- Aim -
Copy out the records word for word, starting at the line that contains "Reply to Магомед Магомедов's comment" and ending after the line that contains "Action: point(1082,82)".

Rows on where targets appear:
************
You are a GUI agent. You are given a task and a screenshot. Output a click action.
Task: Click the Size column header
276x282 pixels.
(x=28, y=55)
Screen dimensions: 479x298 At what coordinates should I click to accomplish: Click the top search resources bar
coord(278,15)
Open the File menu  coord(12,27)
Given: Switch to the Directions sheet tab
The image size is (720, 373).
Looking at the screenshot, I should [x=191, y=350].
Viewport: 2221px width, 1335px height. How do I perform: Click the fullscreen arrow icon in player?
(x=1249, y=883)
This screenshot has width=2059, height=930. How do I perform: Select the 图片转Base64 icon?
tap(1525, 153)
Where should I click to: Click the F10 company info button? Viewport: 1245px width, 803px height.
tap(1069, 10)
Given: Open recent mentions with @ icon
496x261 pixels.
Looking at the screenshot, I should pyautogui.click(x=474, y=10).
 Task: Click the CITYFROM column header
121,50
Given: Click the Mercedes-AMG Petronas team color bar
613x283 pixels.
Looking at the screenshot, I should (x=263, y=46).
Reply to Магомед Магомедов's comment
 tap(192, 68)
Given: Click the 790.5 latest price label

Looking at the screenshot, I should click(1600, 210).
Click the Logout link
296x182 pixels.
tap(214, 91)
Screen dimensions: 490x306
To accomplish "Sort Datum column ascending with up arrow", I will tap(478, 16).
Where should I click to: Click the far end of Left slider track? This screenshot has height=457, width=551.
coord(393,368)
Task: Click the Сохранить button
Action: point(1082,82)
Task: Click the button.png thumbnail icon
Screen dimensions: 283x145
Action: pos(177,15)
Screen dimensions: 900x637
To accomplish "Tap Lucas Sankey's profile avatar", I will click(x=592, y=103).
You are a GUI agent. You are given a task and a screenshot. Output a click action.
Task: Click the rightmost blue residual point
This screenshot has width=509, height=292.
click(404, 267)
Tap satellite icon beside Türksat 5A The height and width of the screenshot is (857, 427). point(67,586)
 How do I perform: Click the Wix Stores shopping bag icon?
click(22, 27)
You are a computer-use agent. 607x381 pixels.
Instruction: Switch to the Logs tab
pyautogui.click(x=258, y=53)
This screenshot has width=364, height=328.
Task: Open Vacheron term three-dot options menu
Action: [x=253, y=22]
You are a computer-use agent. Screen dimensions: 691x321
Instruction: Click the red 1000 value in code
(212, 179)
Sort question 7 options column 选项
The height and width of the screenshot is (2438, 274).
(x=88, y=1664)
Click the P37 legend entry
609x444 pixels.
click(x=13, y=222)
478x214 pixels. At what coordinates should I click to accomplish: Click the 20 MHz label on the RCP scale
************
- Right answer -
Reply to Магомед Магомедов's comment
 tap(192, 68)
Given: Click the 790.5 latest price label

Looking at the screenshot, I should click(1600, 210).
Click the Logout link
296x182 pixels.
tap(214, 91)
Screen dimensions: 490x306
To accomplish "Sort Datum column ascending with up arrow", I will tap(478, 16).
Where should I click to: Click the far end of Left slider track? This screenshot has height=457, width=551.
coord(393,368)
Task: Click the Сохранить button
Action: point(1082,82)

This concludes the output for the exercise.